▸ What you should do
Reproduce the data below word for word, from its first line through the line containing "(x=119, y=36)", including both of those lines.

▸ Records

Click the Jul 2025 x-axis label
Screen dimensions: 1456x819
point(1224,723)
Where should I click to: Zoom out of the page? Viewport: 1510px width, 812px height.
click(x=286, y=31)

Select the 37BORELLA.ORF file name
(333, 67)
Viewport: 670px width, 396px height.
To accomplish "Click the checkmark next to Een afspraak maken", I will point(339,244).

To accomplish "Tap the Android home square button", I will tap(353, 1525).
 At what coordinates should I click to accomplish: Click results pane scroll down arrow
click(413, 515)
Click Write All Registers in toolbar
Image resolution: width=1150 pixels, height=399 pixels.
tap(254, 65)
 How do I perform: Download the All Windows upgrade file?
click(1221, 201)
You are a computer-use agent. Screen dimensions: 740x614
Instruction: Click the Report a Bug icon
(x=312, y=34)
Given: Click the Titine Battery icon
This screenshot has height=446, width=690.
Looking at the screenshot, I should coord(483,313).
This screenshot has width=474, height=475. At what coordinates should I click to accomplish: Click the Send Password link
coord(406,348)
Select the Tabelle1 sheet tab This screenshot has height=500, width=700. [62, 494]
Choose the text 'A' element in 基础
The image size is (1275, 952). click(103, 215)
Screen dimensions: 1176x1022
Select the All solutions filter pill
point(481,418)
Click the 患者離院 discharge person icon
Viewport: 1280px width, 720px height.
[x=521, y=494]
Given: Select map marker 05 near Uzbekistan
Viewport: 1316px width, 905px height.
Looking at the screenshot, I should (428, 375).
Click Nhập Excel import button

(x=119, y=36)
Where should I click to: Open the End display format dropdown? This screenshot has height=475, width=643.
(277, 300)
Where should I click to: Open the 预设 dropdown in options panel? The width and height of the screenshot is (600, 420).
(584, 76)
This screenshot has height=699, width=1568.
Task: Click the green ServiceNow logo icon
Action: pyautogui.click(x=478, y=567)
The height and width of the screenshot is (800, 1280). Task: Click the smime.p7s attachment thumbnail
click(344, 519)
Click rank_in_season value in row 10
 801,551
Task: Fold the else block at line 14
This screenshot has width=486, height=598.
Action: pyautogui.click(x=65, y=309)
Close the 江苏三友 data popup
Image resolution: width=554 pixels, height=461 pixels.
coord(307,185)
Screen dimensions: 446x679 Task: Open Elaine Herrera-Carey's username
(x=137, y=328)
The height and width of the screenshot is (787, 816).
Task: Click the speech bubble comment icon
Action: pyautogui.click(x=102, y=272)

▸ Task response
Click the Jul 2025 x-axis label
Screen dimensions: 1456x819
point(1224,723)
Where should I click to: Zoom out of the page? Viewport: 1510px width, 812px height.
click(x=286, y=31)

Select the 37BORELLA.ORF file name
(333, 67)
Viewport: 670px width, 396px height.
To accomplish "Click the checkmark next to Een afspraak maken", I will point(339,244).

To accomplish "Tap the Android home square button", I will tap(353, 1525).
 At what coordinates should I click to accomplish: Click results pane scroll down arrow
click(413, 515)
Click Write All Registers in toolbar
Image resolution: width=1150 pixels, height=399 pixels.
tap(254, 65)
 How do I perform: Download the All Windows upgrade file?
click(1221, 201)
You are a computer-use agent. Screen dimensions: 740x614
Instruction: Click the Report a Bug icon
(x=312, y=34)
Given: Click the Titine Battery icon
This screenshot has height=446, width=690.
Looking at the screenshot, I should coord(483,313).
This screenshot has width=474, height=475. At what coordinates should I click to accomplish: Click the Send Password link
coord(406,348)
Select the Tabelle1 sheet tab This screenshot has height=500, width=700. [62, 494]
Choose the text 'A' element in 基础
The image size is (1275, 952). click(103, 215)
Screen dimensions: 1176x1022
Select the All solutions filter pill
point(481,418)
Click the 患者離院 discharge person icon
Viewport: 1280px width, 720px height.
[x=521, y=494]
Given: Select map marker 05 near Uzbekistan
Viewport: 1316px width, 905px height.
Looking at the screenshot, I should (428, 375).
Click Nhập Excel import button

(x=119, y=36)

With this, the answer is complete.